Editorial: Crucial time for Afghans
Wednesday, June 28, 2006 | 7:23 a.m.
Because of the nightmarish years in his country's recent history before the American invasion in 2001, Said T. Jawad, Afghanistan's ambassador to the United States, says his country "lost a generation."
Jawad was in town this week at the invitation of the Las Vegas World Affairs Council. On Monday he met with the Las Vegas Sun's editorial board and spoke about the critical time ahead.
The Afghan people will follow their new government, he said, but only if they see an improvement in their daily lives. This means vastly increased personal and job security, as well as increased opportunities for education and for services we take for granted, such as sanitation and power.
Through the 1980s Afghanistan was torn by civil war, with its then-Marxist government being supported by Soviet forces against an uprising by mujahedeen insurgents, who late in the war received U.S. help.
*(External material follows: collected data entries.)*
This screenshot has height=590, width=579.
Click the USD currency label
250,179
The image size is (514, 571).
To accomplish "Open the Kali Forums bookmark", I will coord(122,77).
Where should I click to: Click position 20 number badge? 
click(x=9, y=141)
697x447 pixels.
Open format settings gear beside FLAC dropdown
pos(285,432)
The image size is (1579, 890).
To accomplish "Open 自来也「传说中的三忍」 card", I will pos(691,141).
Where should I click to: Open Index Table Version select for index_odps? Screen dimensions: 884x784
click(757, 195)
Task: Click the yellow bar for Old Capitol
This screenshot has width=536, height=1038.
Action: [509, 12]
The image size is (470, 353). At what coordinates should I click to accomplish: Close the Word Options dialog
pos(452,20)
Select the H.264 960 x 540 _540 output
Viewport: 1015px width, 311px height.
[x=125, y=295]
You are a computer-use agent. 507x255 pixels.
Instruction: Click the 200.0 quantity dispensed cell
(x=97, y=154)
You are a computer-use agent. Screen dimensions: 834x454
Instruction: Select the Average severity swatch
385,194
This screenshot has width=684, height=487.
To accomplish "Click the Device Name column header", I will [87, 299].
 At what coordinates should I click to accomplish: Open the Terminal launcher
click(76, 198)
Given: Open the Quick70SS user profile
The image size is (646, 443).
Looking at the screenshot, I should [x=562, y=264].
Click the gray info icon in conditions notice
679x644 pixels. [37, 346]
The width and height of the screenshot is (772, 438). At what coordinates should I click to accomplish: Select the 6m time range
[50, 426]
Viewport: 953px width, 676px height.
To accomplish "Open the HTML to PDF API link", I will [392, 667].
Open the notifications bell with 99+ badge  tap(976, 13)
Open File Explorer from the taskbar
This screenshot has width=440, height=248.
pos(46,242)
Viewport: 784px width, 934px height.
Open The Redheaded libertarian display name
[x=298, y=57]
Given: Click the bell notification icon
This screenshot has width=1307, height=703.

Nearly 2 million Afghans were killed, millions more fled and the lives of many millions more were in such turmoil that getting an education was impossible.
In the early 1990s, after the Soviet forces had pulled out, the Afghan government fell to the mujahedeen, whose infighting cast the country into more bloodshed. By 1994, a mujahedeen faction known as "religious students," or Taliban, managed to unite and by 1996 were in full power.
Under the violent and repressive Taliban, women and girls were denied education and the right to work, public executions were common and an alliance was formed with al-Qaida.
Only with the arrival of American forces after 9/11 was there any real hope for stability in Afghanistan. The country is now making progress, but its fledgling government does not have the resources to provide services to many areas.
Jawad said entrepreneurs are beginning to invest in his country, which is good, but the rate of monetary aid from other countries is about $2.4 billion a year, including just $1 billion from the U.S. He said his country right now needs about $27 billion in working capital.
Afghanistan is a country that is pivotal to winning the war against terrorism. Because neither it nor the U.S. can afford another lost generation there, an increase in our aid must be quick and substantial.